S. T. Les mutuelles et les assureurs ont également un rôle à jouer dans ce projet de société. Un assuré qui prend soin de sa santé aura moins de risques de tomber malade. Ce cercle vertueux profite à tous : à l’individu, au système de santé et à l’ensemble de la société, avec des enjeux sanitaires, économiques et sociaux. Tous les acteurs concernés par la prévention sont les bienvenus, le meilleur moyen de faire bouger les lignes est de capitaliser sur la force du collectif.

L’accélérateur agit jusque dans les pays nordiques. Quels enseignements la France peut-t-elle tirer des bonnes pratiques de ces territoires ?

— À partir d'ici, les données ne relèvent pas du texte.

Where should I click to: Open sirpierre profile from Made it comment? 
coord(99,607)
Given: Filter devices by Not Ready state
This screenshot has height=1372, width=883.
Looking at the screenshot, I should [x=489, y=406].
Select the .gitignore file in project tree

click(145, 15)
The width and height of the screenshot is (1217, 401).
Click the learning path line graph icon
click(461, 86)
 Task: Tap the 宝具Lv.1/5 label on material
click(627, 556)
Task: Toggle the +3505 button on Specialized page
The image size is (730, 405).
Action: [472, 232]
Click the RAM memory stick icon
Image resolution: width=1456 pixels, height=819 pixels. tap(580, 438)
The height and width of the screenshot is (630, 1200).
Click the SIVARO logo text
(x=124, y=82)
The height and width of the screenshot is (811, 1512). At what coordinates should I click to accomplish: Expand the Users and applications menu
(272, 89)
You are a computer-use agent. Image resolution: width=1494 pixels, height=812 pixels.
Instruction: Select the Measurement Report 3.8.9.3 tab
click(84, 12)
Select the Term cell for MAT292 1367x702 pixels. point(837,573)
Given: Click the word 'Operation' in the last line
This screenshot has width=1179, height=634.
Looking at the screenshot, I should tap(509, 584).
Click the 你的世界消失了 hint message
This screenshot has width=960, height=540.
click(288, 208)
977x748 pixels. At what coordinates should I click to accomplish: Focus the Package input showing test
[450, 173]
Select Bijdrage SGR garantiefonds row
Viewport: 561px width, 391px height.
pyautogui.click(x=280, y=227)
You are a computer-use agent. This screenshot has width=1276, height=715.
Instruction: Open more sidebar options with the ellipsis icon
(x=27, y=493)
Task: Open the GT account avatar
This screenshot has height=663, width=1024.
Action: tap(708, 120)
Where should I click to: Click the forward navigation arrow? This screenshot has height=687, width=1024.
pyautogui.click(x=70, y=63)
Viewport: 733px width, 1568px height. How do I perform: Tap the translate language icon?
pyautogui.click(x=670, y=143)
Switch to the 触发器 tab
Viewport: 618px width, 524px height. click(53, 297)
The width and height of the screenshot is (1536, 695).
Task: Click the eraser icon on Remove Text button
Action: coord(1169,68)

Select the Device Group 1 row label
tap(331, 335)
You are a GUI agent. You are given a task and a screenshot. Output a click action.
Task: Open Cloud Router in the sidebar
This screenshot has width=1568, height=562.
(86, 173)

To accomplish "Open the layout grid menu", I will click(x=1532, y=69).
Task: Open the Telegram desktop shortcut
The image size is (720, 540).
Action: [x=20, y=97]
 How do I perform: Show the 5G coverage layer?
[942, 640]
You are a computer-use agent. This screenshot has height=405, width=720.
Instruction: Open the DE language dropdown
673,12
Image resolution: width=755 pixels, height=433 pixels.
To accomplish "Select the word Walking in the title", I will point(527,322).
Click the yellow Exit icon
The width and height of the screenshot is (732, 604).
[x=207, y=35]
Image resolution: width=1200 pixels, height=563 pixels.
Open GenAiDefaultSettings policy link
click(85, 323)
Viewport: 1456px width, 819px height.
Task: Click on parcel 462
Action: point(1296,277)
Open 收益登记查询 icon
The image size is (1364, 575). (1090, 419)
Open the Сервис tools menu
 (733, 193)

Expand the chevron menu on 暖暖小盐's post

B. C. Les pays scandinaves ne parlent pas de prévention mais plutôt de "primary care", un terme qui renvoie à la notion de soins primaires. Éviter de tomber malade représente, en soi, un premier acte de soins. La filiale suédoise de Ramsay santé dispose de 130 centres de soins primaires et seulement 8 cliniques. En France, c’est l’inverse. Dans ces pays, il y a une réelle articulation entre les missions des médecins, qui se concentrent sur les tâches qui leur sont propres telles que le diagnostic, et celles des infirmières, qui assurent les aspects administratifs tels que le renouvellement d'ordonnances, les entretiens ou la vaccination. Autre exemple, lorsqu’une maman accouche en Suède, elle reste 24 heures à la maternité. La première année, une infirmière lui rend visite et les rendez-vous chez le pédiatre n’auront lieu que si l’enfant tombe malade. En France, les rendez-vous chez le pédiatre sont fixés plusieurs fois dans l’année alors que votre enfant se porte bien. Ces pratiques, encore balbutiantes dans l’Hexagone, pourraient ainsi contribuer à faire face aux pénuries de médecins.